The rehabilitation portion of his stay, which took place while awaiting the fourth negative test, was in what Chuck described as a small apartment building for two people. He also described that throughout his stay, the only attire allowed was pajamas, a robe and slippers.

And back home, throughout Chuck’s period of quarantine and treatment, Chuck’s father - who worked for The Daily Review, and his sister Barbara (Felton) Hill and brother Tom Felton - who later worked at The Daily Review, had to wait and hope for Chuck’s safe and healthy arrival back home.

While dealing with tuberculosis organizations recently, Chuck learned from them that Tuberculosis, at that time, had the same stigma that is associated with AIDS today. Chuck agreed with this, and recounted another story. While in the sanatorium, Chuck’s mother would talk to neighbors and ask them to send a postcard or note to their son who was miles away.

Chuck recalled his sister becoming upset one day when she saw her mother asking a neighbor to send a postcard. According to his sister’s account, her mother talked to the neighbor and then had a sudden look on her face. When his sister asked their mother what was wrong, she told her that the neighbor was appalled that she would even ask anyone to write to him. "How dare you ask people to write him - we know how people get tuberculosis," was the account of what was said.

This angered their mother, but Chuck eventually assured her that he had only kissed a girl - and that was it. But even today, according to Chuck, people still feel that mark about having tuberculosis.

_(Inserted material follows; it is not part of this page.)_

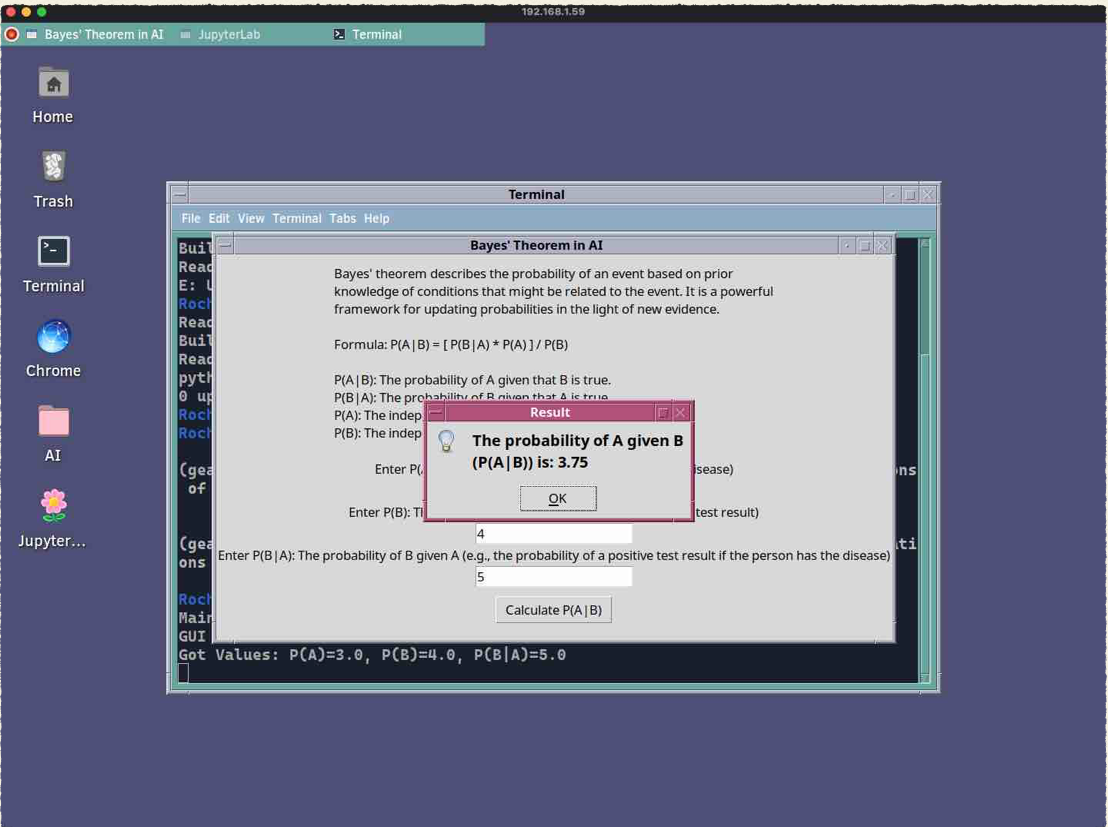The image size is (1108, 827).
Task: Open the Help menu in Terminal
Action: [x=376, y=218]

In a recent email received by Chuck, an 84-year old woman confessed that she never told anyone about her tuberculosis. "There was a shame connected to tuberculosis," said Chuck. "At 84, she still has that shame."

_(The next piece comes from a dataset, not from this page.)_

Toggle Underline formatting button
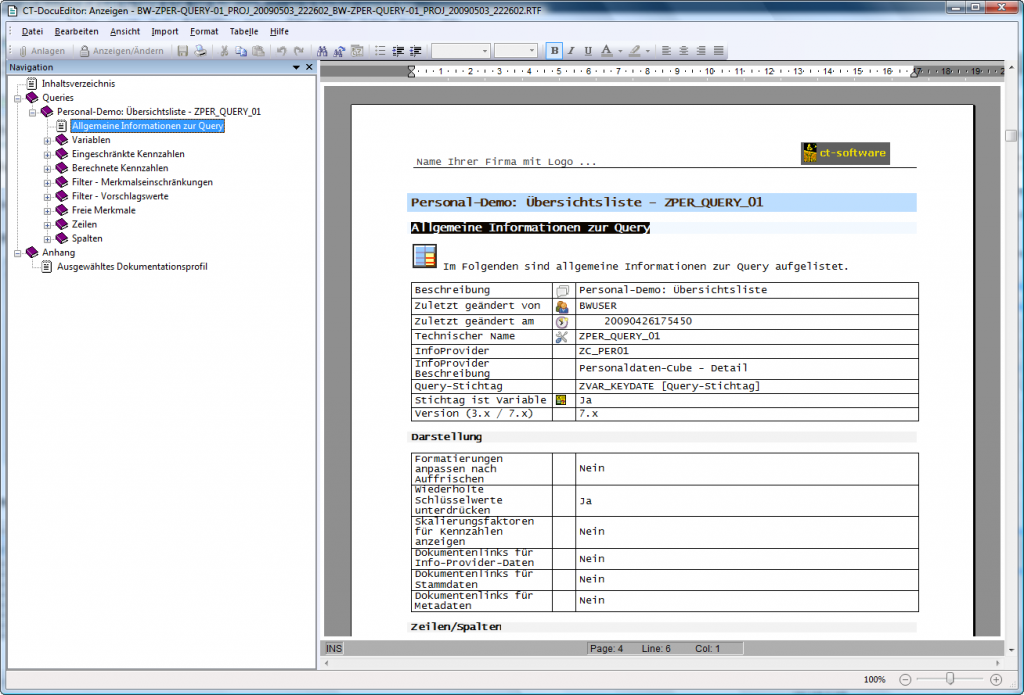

But Chuck never felt that stigma back home and said he was totally accepted upon his return after 16 months. Carrying a letter from the hospital with him that stated he was totally discharged and cured, Chuck took a year off to rest and then continued his dreams of attending Penn State and then graduating with a degree in Engineering Mechanics.

Following his graduation Chuck relocated to Long Beach, California where he fulfilled a career with Douglas Aircraft and pursued his life-long hobby of building model airplanes.

After retiring from Douglas Aircraft in 1999, Chuck and his wife Peggy moved to Lakehills, Texas, an area that Chuck selected because of its geographical resemblance to Towanda. "I miss Towanda’s beauty," said Chuck, "so that’s why I picked an area in Texas with hills." He did note that although there are hills, they still don’t compare with Towanda.

And Chuck’s children, 50 year old Debbie Felton and 44 year old David Felton, also live in Texas near the Dallas area.

As for Cresson Sanatorium, like most others, it was closed when tuberculosis was eradicated. Now, resting on the same landscape, the old facility now serves as part of the Pennsylvania Corrections system - its memories shared only by those who visited its inside walls.